In relation to both of these grounds however, whilst the Cross-Appeal technically succeeds on the bases set out above, the outcome is academic in that the Claimant’s unlawful deductions claim ultimately fail for the reasons set out above in relation to his substantive Grounds of Appeal.
Under Ground 3, the Respondent asserts that the claim could not have been brought under the Tribunal’s contract jurisdiction as under the Employment Tribunal (Extension of Jurisdiction) (England and Wales) Order 1994, it did not arise or was not outstanding at the date of termination of the employment. Whilst the Claimant did seek to advance bonus related claims as part of a claim for reasonable adjustments as well as on the basis that there had been an unlawful deduction from wages, he did not advance any claim by reference to the ET’s contractual jurisdiction. This point therefore does not arise – the ET cannot, by way of cross-appeal or otherwise, be criticised for not addressing a claim that was not advanced before it.
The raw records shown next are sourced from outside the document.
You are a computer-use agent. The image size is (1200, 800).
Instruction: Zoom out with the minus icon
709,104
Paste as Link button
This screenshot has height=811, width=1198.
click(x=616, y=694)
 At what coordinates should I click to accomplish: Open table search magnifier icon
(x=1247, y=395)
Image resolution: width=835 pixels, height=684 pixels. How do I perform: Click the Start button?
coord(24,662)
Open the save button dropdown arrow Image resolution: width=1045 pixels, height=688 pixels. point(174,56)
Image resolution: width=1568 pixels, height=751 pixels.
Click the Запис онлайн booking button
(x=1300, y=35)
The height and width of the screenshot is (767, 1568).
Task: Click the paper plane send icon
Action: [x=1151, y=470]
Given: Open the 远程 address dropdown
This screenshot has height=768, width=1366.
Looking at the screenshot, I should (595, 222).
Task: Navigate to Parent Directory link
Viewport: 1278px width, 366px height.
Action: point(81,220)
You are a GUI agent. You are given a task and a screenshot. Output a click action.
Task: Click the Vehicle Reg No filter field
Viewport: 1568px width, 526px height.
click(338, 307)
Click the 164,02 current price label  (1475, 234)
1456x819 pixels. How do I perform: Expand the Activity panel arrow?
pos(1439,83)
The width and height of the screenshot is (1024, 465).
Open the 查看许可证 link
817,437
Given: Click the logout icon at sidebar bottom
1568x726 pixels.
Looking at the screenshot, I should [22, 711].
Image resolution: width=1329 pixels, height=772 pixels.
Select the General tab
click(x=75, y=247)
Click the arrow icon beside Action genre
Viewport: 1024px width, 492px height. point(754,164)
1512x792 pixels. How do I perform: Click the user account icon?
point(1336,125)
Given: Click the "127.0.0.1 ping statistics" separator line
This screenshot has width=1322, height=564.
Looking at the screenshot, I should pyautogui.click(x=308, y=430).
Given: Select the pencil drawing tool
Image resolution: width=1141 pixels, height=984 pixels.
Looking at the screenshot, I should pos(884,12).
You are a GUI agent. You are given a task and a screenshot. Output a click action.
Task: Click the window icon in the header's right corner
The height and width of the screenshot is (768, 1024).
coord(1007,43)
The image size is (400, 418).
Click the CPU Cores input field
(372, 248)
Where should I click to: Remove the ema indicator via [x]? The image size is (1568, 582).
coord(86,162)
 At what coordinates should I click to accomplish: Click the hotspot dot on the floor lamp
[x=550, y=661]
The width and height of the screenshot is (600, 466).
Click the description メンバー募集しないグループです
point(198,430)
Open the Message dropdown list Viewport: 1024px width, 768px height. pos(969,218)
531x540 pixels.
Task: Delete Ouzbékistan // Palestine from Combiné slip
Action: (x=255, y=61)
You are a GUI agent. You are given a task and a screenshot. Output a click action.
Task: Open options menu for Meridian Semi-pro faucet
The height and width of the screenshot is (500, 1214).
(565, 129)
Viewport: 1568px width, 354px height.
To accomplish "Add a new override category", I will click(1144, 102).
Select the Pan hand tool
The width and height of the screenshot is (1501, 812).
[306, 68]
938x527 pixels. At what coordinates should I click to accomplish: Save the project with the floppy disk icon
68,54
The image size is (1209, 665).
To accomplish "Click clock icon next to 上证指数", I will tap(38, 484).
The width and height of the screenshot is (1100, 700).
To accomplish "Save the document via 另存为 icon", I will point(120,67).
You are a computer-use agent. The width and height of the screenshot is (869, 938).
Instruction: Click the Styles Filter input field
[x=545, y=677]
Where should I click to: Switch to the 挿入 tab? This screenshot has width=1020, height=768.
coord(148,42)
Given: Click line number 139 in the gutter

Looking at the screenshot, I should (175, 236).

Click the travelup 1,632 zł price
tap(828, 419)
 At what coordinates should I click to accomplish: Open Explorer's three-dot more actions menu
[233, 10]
It may well be that in fact, this part of the Cross-Appeal is better viewed as an alternative basis on which to uphold the decision of the ET as opposed to being a ground on which to cross appeal but the point is in any event academic given the findings that I have already made in relation to the Appeal and the Cross-Appeal.
The Cross-Appeal – Grounds 4-6 – Disability Related Harassment
Under Ground 4, the Respondent asserts that the ET erred in concluding that the Claimant’s claims of harassment would have been made out if Ms Ross and Mr Wade had been on greater notice of the impact of their words on the Claimant. Given my findings in relation to the Claimant’s appeal, this issue does not arise and is in any event based on a hypothetical situation which did not in fact occur. It seems to me that in paragraph 204 of their decision (in which this observation was made), the ET was doing no more than indicating that they may have seen things in a different light had the meeting on 16 February 2018 not been something of a ‘one off’ – had that been the case, the managers would have been much more likely to have been aware of the impact of their behaviour which in turn might make it more objectively reasonable for the Claimant to feel the effect of their behaviour was to create an intimidating etc environment for him.
Given the hypothetical nature of the findings by the ET, it is not in my view necessary to address what might have been the outcome of the Claimant’s claim had circumstances been different. For those reasons, I do not propose to address further the points raised under Grounds 4-6 of the Cross Appeal.
Disposal
For the reasons set out above, I will dismiss the Claimant’s appeal and allow the Respondent’s Cross-Appeal on Grounds 1 and 2 only. However, given the ultimate outcome of the Cross-Appeal, the effect of which is essentially to provide additional bases on which the ET should have rejected the Claimant’s unlawful deduction claims, no consequential order follows.